:: Materials provided

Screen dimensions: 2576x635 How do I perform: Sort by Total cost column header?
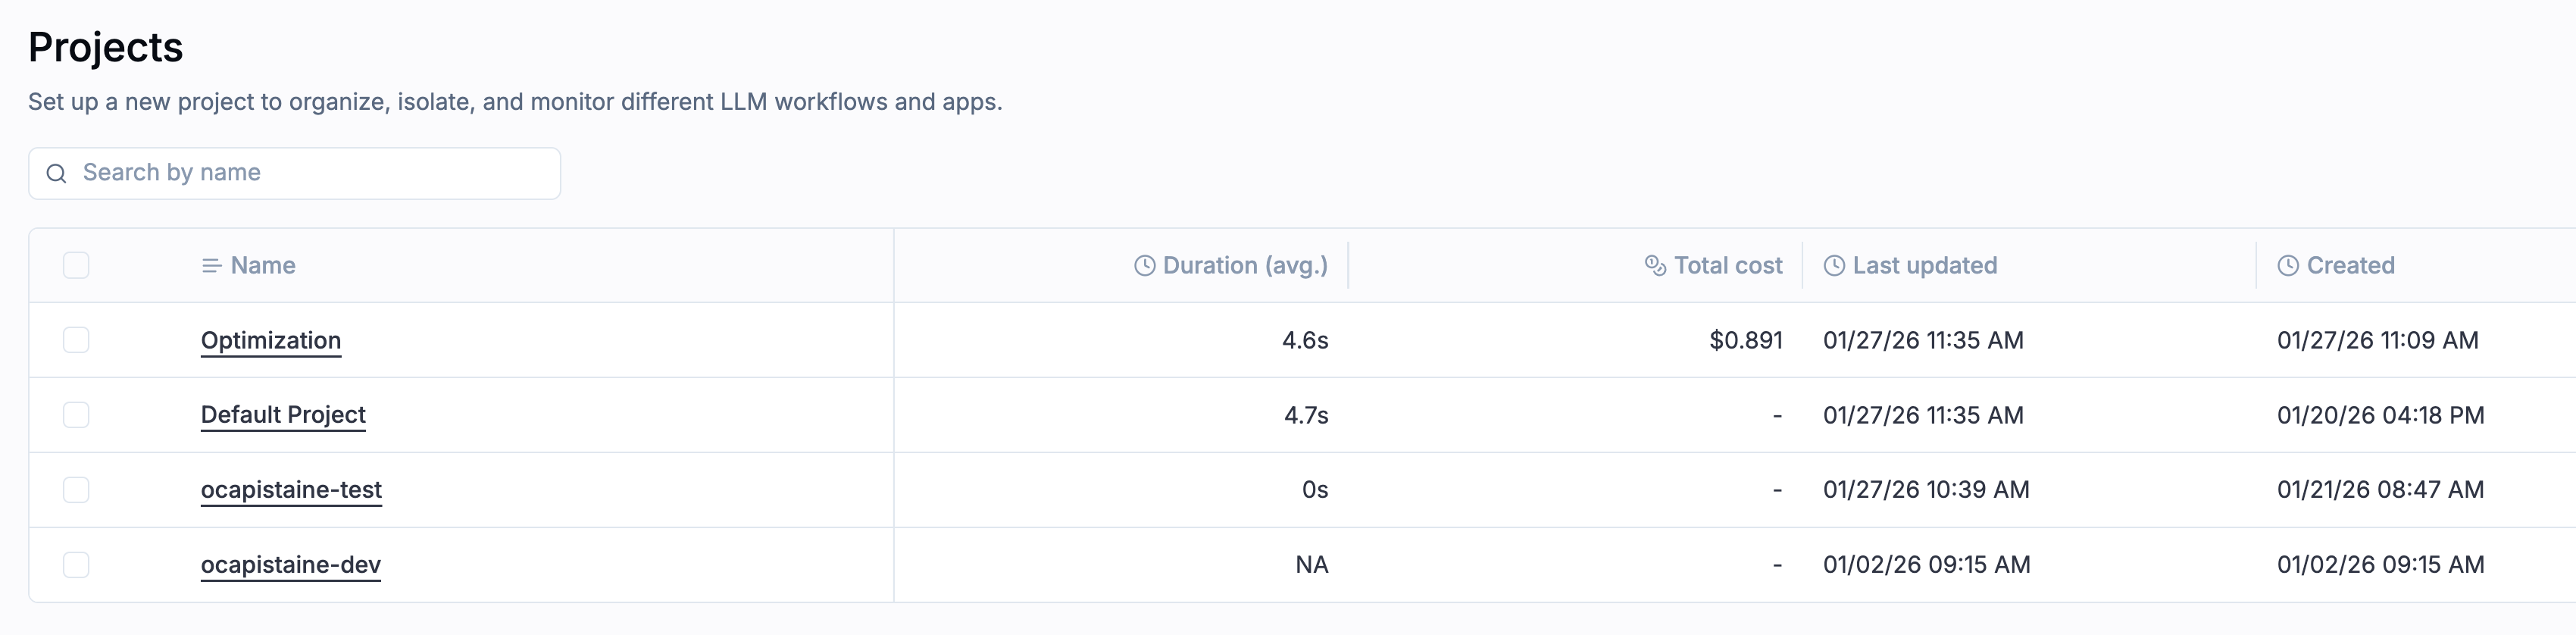tap(1728, 266)
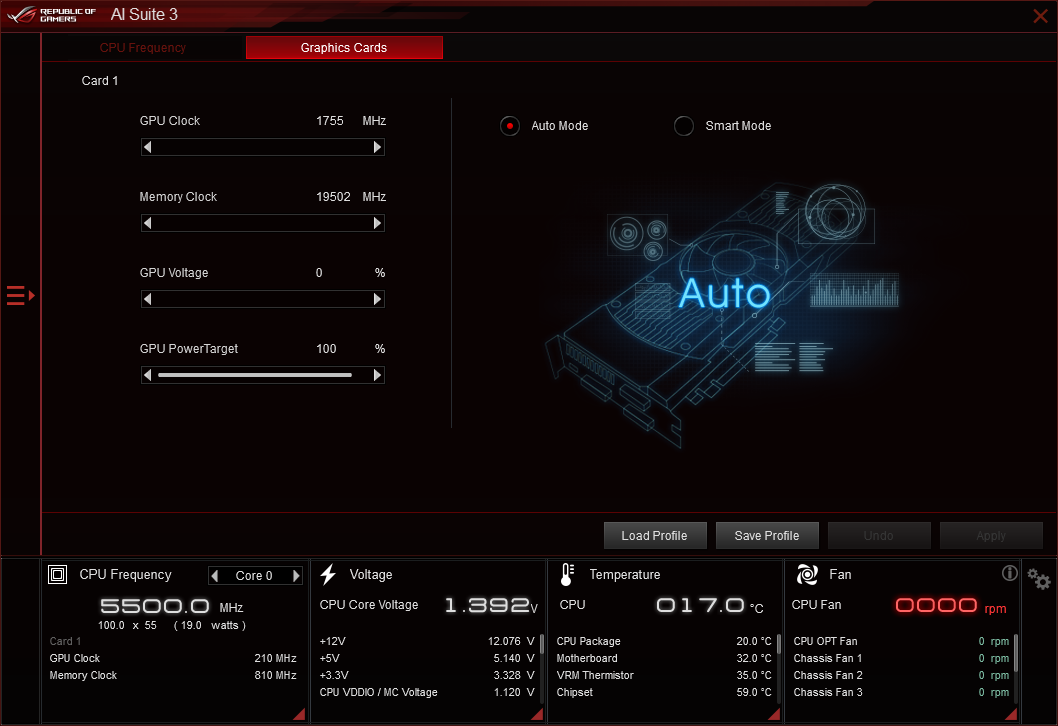The image size is (1058, 726).
Task: Click the GPU PowerTarget slider handle
Action: click(x=352, y=375)
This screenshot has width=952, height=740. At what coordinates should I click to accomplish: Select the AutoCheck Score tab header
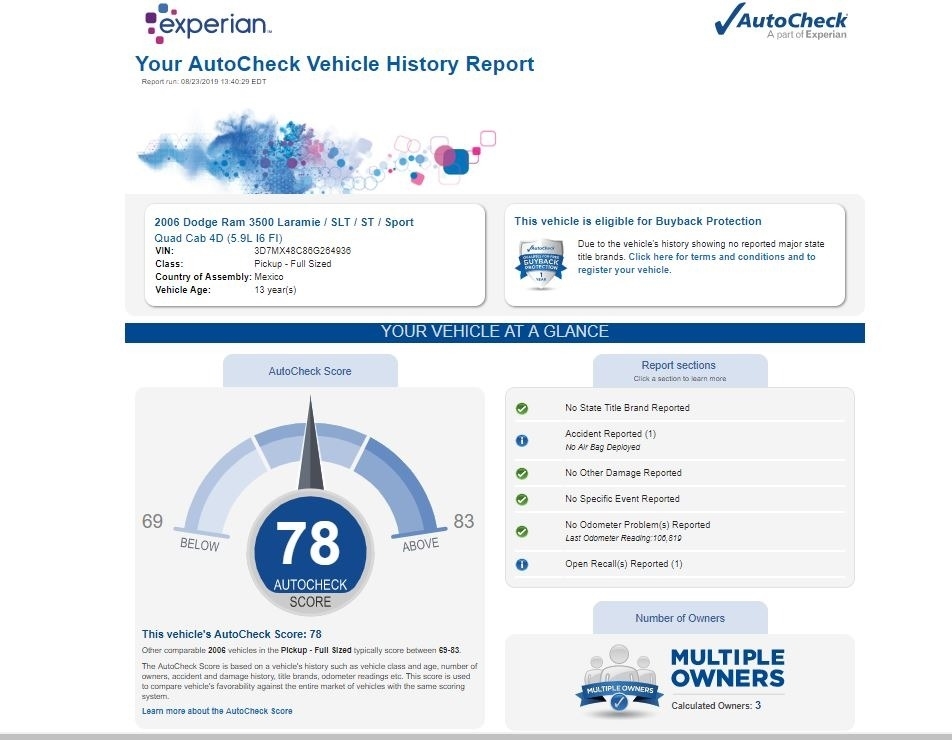[x=310, y=371]
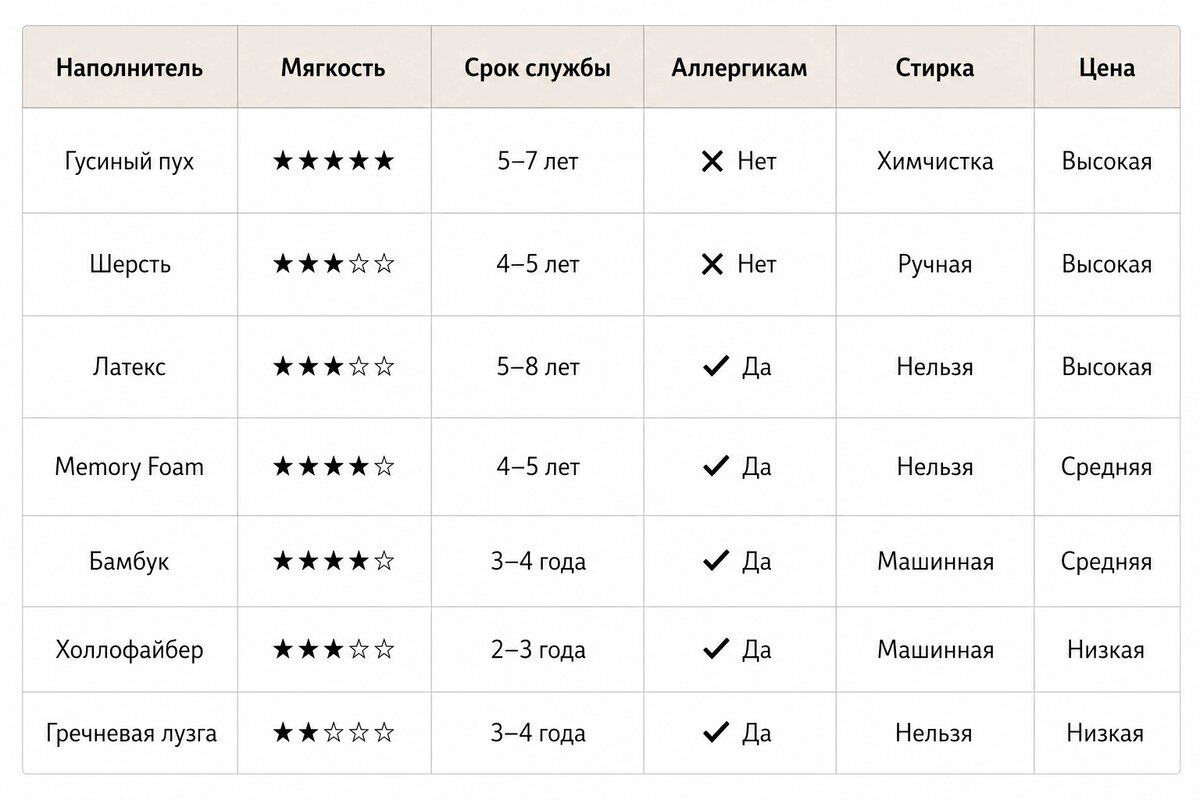This screenshot has width=1200, height=800.
Task: Click the cross icon in Шерсть row
Action: (712, 265)
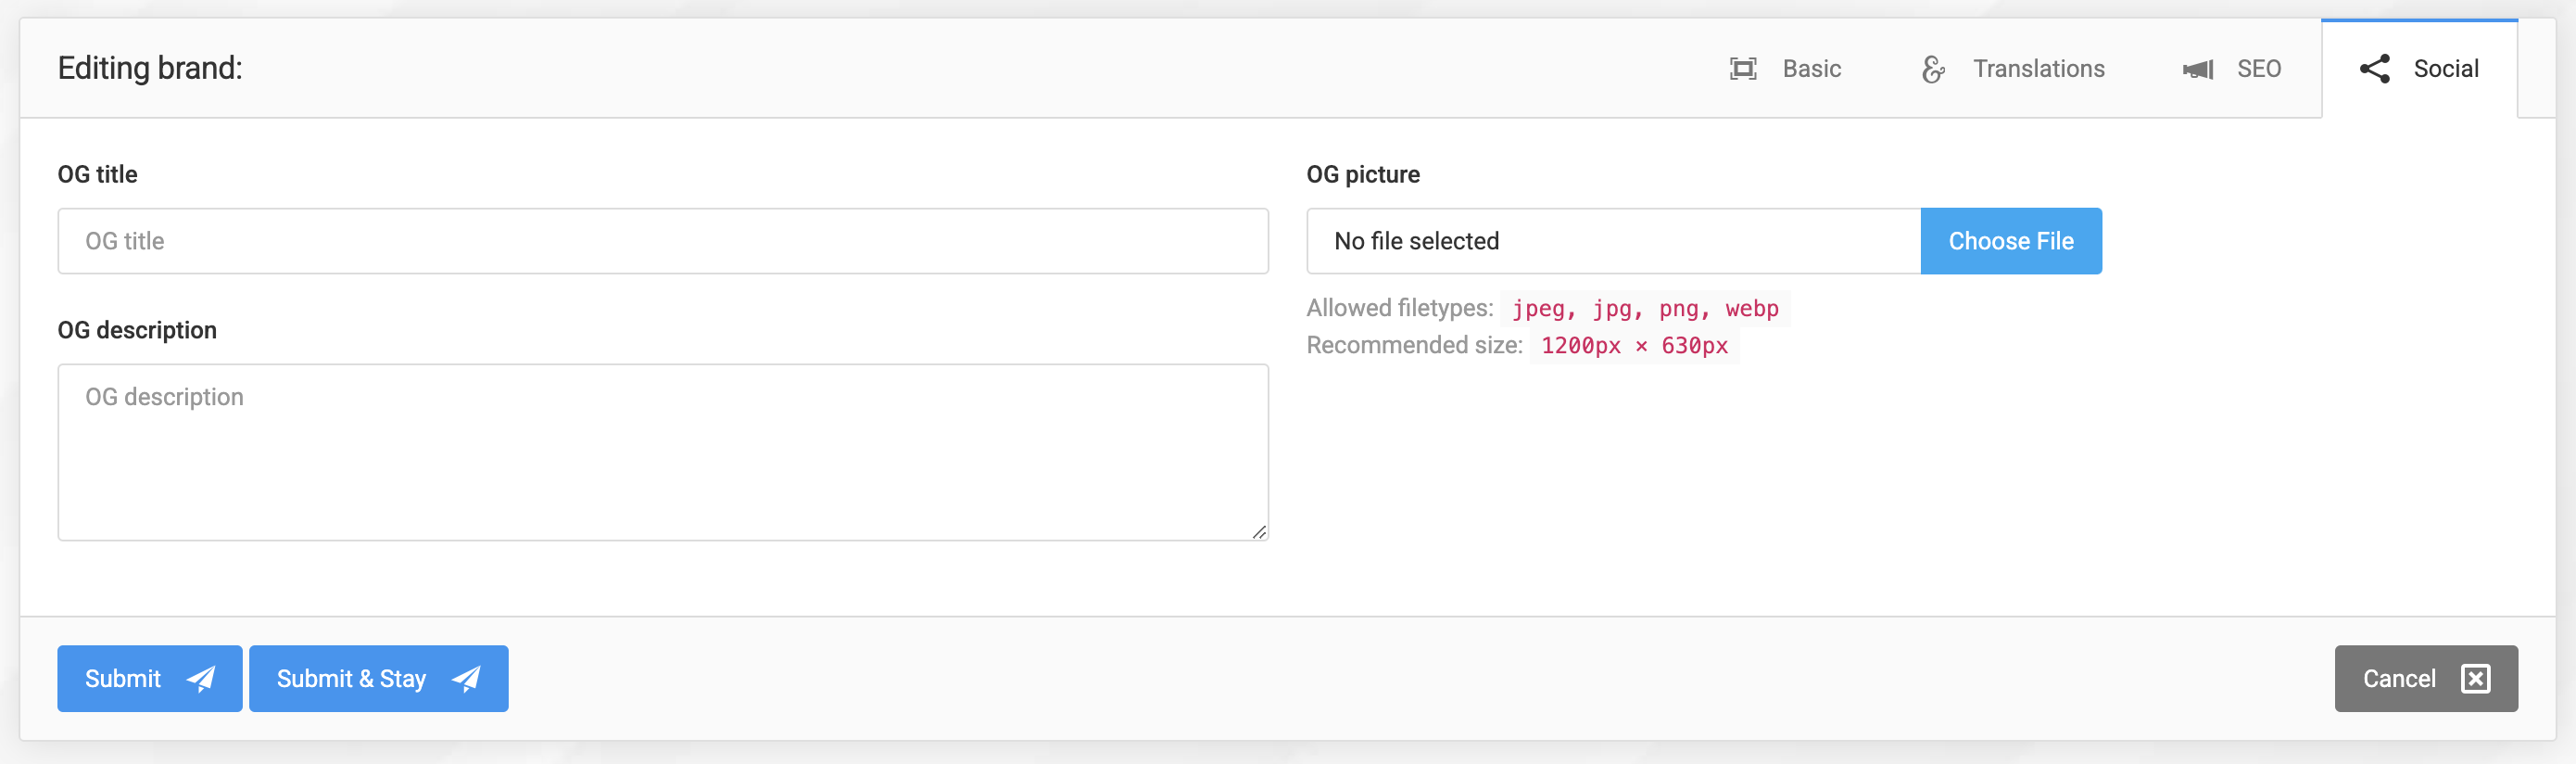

::::

→ Stated problem: Reproduce all of the data above word for word, leaving out the pictures.

→ Final result:
Screen dimensions: 2576x635 How do I perform: Sort by Total cost column header?
tap(1728, 266)
The image size is (1058, 726).
Task: Click the GPU PowerTarget slider handle
Action: click(x=352, y=375)
This screenshot has width=952, height=740. At what coordinates should I click to accomplish: Select the AutoCheck Score tab header
[x=310, y=371]
This screenshot has width=1200, height=800.
Task: Click the cross icon in Шерсть row
Action: (712, 265)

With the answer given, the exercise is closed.